Posted: Sep 22, 2015 at 12:00 am   /   by   /   comments (0)

By Nkasiobi Oluikpe,


Land reclamation is a worldwide phenomenon for countries and Islands with limited landmass and a growing population ratio. Lagos being a state with a long coastal line and a bourgeoning population that grows in limps cannot be exempted from the practice.

Reclamation in and of its own, isn’t a bad concept if done according to laid down principles and laws. But questions are being asked in some informed quarters, as to the reason why the country, especially Lagos State, is engaged in reclamation exercise. These include: “Do we really need the land; is it just because others are doing reclamation; or are we reclaiming to chase the poor away and have the rich take over the spaces, because the structures that spring up from such reclaimed areas, are usually not within the reach of the poor. They have decried that in Lagos, the wetland environment is being lost to sand filling and reclamation, resulting to flashflood in the inner land.

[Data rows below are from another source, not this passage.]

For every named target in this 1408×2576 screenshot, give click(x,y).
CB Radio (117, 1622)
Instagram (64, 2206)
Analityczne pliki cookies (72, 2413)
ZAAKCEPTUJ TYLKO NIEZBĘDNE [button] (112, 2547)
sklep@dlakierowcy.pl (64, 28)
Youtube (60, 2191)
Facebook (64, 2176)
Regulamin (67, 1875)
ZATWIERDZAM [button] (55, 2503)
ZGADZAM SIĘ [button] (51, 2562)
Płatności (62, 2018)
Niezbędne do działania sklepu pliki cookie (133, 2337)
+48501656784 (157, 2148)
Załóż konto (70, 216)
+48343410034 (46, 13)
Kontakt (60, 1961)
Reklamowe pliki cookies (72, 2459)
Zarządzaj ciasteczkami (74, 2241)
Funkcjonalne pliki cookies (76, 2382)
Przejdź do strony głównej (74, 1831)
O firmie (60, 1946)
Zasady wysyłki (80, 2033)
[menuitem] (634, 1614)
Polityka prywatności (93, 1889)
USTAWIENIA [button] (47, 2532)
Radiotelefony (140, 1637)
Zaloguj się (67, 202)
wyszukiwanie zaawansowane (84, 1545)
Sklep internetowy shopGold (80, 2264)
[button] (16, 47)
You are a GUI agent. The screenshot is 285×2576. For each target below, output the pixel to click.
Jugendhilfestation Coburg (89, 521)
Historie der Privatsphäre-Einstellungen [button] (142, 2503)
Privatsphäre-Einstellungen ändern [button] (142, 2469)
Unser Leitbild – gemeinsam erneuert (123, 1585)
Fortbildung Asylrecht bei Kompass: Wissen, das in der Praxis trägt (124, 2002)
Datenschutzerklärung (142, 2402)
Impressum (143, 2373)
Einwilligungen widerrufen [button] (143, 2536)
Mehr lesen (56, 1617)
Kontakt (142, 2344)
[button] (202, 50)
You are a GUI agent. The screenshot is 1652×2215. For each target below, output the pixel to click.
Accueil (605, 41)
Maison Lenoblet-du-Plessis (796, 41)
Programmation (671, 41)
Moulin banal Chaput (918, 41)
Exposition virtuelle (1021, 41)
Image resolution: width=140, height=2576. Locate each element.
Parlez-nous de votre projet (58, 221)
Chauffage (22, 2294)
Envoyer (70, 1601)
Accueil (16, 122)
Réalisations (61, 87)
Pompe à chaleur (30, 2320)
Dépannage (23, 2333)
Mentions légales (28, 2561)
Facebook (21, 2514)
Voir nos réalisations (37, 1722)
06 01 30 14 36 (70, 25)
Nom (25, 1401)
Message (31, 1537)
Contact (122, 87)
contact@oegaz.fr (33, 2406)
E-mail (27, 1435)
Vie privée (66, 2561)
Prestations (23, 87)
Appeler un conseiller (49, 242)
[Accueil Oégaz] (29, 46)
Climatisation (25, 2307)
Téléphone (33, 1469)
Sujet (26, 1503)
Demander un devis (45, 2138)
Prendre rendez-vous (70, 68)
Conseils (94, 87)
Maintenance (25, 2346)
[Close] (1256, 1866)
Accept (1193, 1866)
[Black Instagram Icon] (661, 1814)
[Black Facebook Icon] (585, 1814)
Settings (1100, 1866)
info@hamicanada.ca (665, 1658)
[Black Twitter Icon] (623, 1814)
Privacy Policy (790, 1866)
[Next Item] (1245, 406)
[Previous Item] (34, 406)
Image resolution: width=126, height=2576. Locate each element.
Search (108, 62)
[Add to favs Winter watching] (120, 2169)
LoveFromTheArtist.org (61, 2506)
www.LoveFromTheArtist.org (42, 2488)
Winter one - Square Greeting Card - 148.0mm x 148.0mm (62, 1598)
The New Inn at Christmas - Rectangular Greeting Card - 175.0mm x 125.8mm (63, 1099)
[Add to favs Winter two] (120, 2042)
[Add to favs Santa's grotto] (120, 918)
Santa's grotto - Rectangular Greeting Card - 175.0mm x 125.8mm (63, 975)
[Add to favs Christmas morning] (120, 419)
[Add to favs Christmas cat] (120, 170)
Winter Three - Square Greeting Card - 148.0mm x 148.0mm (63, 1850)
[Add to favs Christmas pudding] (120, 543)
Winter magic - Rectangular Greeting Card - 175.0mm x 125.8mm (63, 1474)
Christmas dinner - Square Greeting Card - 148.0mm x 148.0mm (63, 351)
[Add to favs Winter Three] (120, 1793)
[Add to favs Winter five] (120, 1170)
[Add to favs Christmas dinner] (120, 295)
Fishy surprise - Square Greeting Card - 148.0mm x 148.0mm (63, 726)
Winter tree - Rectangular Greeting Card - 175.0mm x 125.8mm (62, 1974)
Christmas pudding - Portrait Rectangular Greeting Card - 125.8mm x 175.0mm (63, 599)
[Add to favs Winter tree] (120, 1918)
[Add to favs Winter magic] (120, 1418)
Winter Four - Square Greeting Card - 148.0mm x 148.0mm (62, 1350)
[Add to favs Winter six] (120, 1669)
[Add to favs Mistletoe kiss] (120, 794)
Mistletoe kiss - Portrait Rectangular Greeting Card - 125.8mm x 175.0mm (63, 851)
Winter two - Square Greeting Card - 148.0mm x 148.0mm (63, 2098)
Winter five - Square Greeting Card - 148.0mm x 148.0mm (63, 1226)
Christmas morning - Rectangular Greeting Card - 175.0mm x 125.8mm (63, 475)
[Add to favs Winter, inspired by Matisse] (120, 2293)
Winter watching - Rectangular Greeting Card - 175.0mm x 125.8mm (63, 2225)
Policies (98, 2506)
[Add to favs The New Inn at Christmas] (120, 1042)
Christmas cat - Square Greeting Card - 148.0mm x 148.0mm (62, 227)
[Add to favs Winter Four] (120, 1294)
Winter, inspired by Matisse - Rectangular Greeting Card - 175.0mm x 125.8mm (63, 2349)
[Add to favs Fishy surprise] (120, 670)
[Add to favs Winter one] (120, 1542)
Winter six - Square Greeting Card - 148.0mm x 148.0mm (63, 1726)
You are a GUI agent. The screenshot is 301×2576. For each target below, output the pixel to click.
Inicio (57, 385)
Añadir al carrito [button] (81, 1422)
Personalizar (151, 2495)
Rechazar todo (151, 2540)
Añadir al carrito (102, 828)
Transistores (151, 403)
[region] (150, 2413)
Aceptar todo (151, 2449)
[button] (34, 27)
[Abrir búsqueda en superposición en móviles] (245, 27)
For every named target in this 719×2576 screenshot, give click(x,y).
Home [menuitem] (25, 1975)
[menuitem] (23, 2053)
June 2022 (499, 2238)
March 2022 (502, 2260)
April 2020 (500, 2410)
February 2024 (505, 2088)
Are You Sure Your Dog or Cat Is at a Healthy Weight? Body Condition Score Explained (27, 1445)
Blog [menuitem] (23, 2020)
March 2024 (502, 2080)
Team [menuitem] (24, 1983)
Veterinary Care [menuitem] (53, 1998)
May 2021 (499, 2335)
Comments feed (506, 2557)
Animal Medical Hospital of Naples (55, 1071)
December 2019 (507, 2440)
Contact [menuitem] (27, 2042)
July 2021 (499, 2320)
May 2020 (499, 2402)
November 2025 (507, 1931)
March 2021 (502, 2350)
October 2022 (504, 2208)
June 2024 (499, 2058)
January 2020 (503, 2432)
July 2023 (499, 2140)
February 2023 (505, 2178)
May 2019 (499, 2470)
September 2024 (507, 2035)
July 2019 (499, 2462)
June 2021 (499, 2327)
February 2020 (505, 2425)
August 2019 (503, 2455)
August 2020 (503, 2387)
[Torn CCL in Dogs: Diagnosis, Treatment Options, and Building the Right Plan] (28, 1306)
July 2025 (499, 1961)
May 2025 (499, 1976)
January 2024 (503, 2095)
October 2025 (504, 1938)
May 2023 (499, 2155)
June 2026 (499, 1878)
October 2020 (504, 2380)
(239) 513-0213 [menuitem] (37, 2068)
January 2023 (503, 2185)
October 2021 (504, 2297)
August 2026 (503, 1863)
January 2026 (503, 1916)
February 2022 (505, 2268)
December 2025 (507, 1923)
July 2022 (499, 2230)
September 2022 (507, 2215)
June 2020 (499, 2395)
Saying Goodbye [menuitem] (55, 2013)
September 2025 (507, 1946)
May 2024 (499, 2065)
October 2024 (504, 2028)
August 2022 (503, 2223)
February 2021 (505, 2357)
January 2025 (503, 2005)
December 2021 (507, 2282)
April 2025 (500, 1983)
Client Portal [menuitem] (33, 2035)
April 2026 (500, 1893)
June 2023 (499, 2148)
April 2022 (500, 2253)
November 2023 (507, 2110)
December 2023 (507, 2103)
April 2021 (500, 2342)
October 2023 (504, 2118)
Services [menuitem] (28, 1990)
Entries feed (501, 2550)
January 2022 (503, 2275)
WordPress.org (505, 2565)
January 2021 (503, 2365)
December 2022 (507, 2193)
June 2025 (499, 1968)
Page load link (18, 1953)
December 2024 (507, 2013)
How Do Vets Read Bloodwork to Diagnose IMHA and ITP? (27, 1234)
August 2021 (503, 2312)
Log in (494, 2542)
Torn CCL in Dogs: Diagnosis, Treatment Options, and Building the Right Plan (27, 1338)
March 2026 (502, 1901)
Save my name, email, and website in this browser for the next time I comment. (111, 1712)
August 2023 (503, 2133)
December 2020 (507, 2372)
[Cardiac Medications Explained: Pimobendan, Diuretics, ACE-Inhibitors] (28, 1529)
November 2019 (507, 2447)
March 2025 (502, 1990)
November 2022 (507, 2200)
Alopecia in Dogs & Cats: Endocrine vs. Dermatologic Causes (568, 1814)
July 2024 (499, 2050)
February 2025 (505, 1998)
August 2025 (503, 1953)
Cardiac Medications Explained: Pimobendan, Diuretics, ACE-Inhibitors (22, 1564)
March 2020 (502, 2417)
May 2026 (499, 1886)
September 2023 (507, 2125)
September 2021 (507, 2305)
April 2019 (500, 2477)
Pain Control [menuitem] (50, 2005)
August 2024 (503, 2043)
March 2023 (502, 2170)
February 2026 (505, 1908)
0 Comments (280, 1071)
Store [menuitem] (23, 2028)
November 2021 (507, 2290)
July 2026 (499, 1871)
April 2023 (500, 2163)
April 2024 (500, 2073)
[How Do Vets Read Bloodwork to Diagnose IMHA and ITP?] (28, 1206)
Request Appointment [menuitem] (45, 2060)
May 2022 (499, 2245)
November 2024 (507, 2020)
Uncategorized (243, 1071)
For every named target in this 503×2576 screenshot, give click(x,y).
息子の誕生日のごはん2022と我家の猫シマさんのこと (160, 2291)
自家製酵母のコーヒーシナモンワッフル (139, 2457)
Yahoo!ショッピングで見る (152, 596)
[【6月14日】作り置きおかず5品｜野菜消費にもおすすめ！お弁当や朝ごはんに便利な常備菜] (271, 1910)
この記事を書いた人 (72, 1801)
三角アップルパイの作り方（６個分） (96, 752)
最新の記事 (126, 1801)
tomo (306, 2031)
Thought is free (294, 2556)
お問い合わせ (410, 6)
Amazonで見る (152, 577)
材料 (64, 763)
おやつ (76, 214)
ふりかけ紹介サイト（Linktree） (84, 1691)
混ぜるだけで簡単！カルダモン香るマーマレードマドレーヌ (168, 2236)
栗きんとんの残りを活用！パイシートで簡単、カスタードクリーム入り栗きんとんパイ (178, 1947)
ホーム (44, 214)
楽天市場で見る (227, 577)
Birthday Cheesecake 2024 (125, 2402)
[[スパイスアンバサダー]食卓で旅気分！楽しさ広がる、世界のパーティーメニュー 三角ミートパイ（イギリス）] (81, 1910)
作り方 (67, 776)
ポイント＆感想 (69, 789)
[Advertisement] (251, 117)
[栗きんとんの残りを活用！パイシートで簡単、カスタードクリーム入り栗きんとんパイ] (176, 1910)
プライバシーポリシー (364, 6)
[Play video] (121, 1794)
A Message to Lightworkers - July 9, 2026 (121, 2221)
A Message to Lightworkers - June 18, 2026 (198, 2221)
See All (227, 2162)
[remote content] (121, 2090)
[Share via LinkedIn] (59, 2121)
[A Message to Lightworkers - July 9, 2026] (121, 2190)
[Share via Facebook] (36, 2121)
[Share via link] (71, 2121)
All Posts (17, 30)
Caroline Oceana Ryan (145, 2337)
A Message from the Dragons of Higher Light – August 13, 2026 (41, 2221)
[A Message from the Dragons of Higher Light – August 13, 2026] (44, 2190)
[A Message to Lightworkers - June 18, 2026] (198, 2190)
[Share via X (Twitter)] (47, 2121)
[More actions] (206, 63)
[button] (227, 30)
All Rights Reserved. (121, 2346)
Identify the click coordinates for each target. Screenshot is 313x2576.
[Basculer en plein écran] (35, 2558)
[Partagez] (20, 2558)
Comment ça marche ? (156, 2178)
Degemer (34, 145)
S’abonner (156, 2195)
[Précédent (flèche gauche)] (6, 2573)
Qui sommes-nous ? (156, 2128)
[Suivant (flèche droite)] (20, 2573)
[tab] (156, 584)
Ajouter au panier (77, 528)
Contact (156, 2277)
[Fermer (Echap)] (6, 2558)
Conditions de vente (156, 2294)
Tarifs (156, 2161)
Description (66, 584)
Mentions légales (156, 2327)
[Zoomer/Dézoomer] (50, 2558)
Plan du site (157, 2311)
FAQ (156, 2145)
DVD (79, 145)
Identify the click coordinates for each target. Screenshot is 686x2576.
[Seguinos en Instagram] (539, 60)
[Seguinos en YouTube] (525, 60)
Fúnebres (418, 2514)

Studies and observed consequences have proven that reclamation alters the ecosystem by bringing about flooding, erosion, sedimentation, reverses both the seawater quality and the sea biota, as well as brings about the local depletion of several kinds of fishes such as snappers, groupers and other sea foods. Economically, the incomes of fishermen are adversely affected by reclamation activities and of course, seafood consumers are usually the final recipients of such activities.

In developed societies, and where the authorities have a listening ear, before reclamation takes place, attention and consideration is given to environmental, economic and social sustainability of the areas to be reclaimed. A conservation commission is also set up to regulate such activities.

In 1992, the Federal Government of Nigeria enacted the Environmental Impact Assessment Act (EIA). An EIA is the assessment of the possible positive or negative impact that a proposed project may have on the environment. The purpose of the EIA is to ensure that the authorities consider ensuing environmental impacts before deciding on whether or not to proceed on a project. The Federal Ministry of Environment (FME) is constitutionally empowered to ensure that all projects comply with the Act.

Concerned environmentalists, while doing their jobs, have taken a swipe on the Eko Atlantic City Project going on off the Bar Beach in Victoria Island, Lagos.  Though its contractors, South Energyx group are saying that the project is a reclamation of what the ocean took away, but Sulaiman Arigbagu, Secretary, Nigeria Climate Action Network and Executive Secretary, Human and Environmental Development Agenda (HUDA), is of the view that the challenge against the argument that South Energyx group is putting forward is that they are presently experiencing an increase in sea level rising. As a result, there are, though yet to be proven suggestions, that that may be the reason why areas like Oko Afa are suffering and being lost.

However, it will be recalled that in a previous publication by Independent Newspapers Limited (INL), officials of the FME picked holes in the way and manner the developers of the Eko Atlantic City Project went about it, stating that it did not follow due process. Also, one of the legal minds that put in place the EIA Act in 1992, Prof. M.T. Okorodudu-Fugbara complained about the manner in which the Lagos State government circumvented laid down regulations with respect to the construction of the estate.

She said: “The EIA Act prohibits the execution of private or public industrial development under the mandatory list schedule to the statute without prior consideration of the environmental consequences of such a proposed action, in the form of an EIA and a certificate in writing by the FME signifying approval to commence.”

Arigbagu chided the FME for not coming up with any scientific proof to defend their position. According to him the FME has the resources and wherewithal to procure evidence/empirical based proof, which is beyond the reach and resources of the environmental group in Nigeria that will show that what the Eko Atlantic City project group are doing is not environment-friendly and risky. They did not do that, he said.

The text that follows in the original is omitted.